No processo de identificação, o DNA dos ossos será extraído e comparado com o material genético de um membro da família em potencial.
Outros artefatos, como botas, cantis, kits de cozinha e um capacete de aço também vieram com os restos mortais, mas é improvável que algum deles seja associado a um soldado específico, de acordo com as autoridades do Pentágono.
Soldados
O Pentágono estima que quase 7.700 soldados dos EUA desapareceram na guerra; entre eles, acredita-se que 5.300 foram mortos ao norte do paralelo 38, na fronteira entre a Coreia do Norte e a Coreia do Sul.
A maioria morreu no campo de batalha e foram enterrados em covas rasas ou em cemitérios destinados a serem temporários. Mas alguns também morreram em campos de prisioneiros de guerra comandados pela Coreia do Norte ou pela China, segundo especialistas.

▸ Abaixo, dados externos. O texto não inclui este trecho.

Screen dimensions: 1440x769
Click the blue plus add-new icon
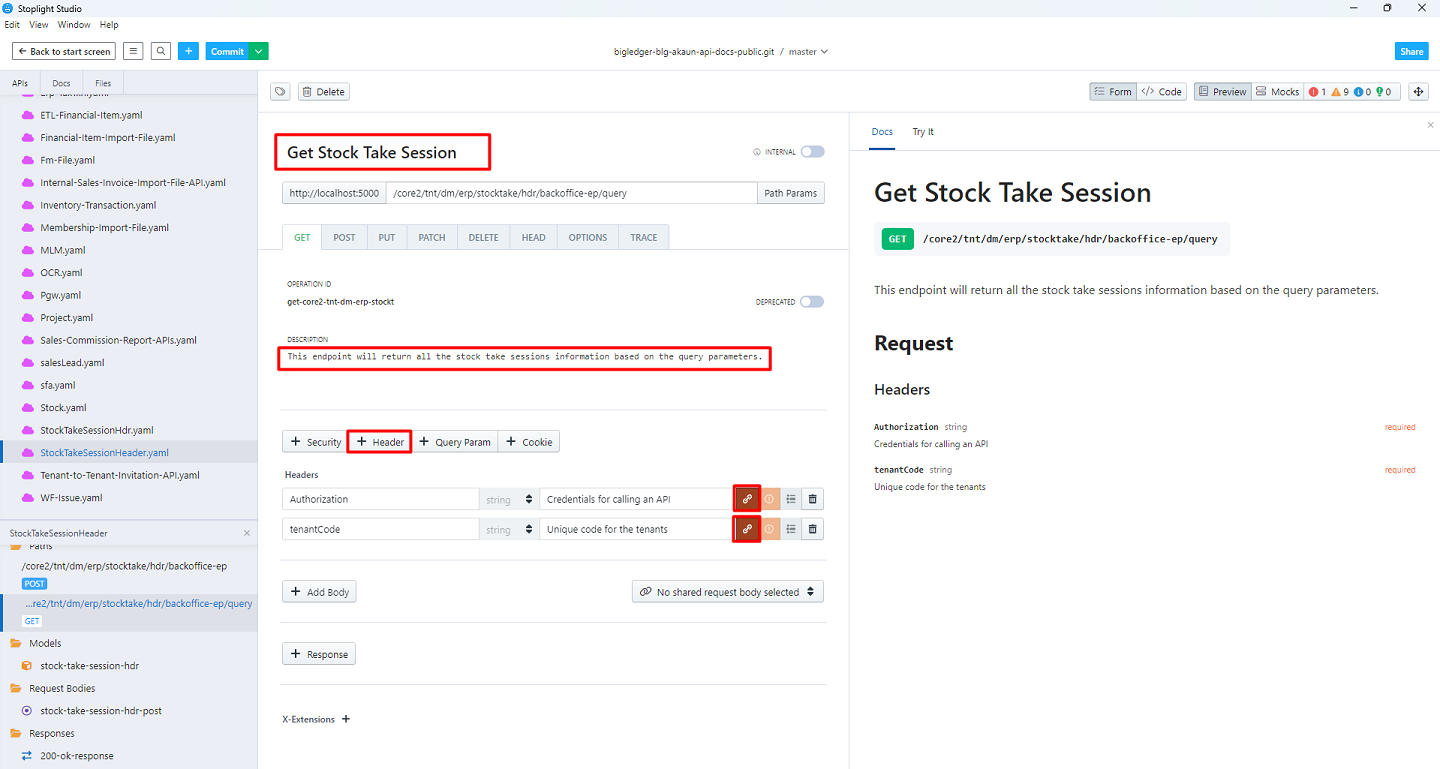pyautogui.click(x=189, y=51)
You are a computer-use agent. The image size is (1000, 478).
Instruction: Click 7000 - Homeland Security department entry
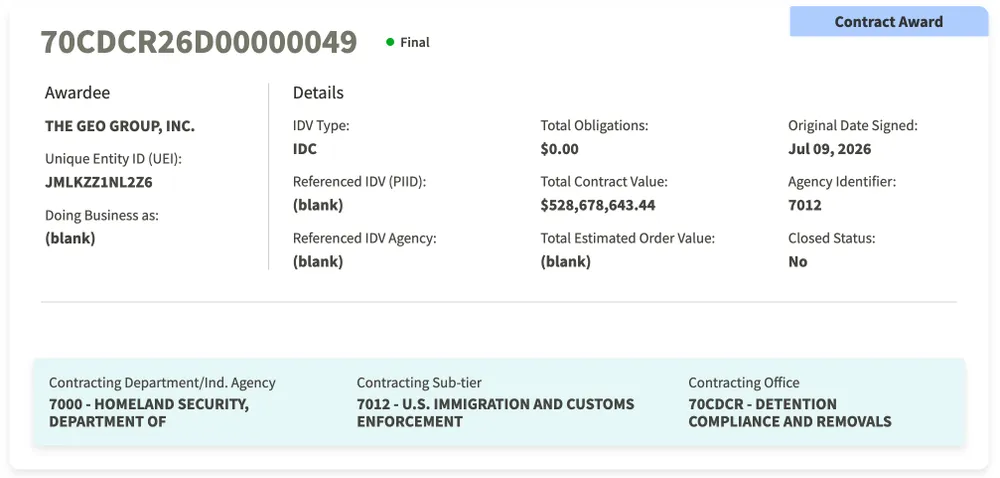coord(149,412)
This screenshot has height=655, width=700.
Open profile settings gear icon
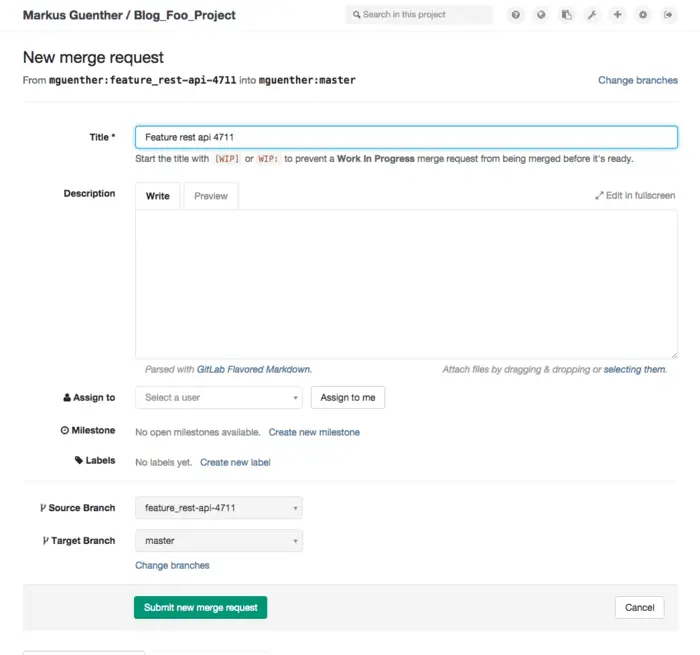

O processo para encontrar e repatriar os restos tem sido dificultado pela relutância da Coreia do Norte em permitir aos investigadores militares norte-americanos o acesso irrestrito aos locais de batalha e pelo desejo do Norte de usar isso como capital político e como uma forma de monetizar às custas dos EUA.
A Cônsul Geral dos EUA, Angela Kerwin, disse que nenhum dinheiro foi pago à Coreia do Norte pelos restos mortais, mas os Estados Unidos dizem que deram "compensação" aos norte-coreanos no ano passado pelos custos da recuperação.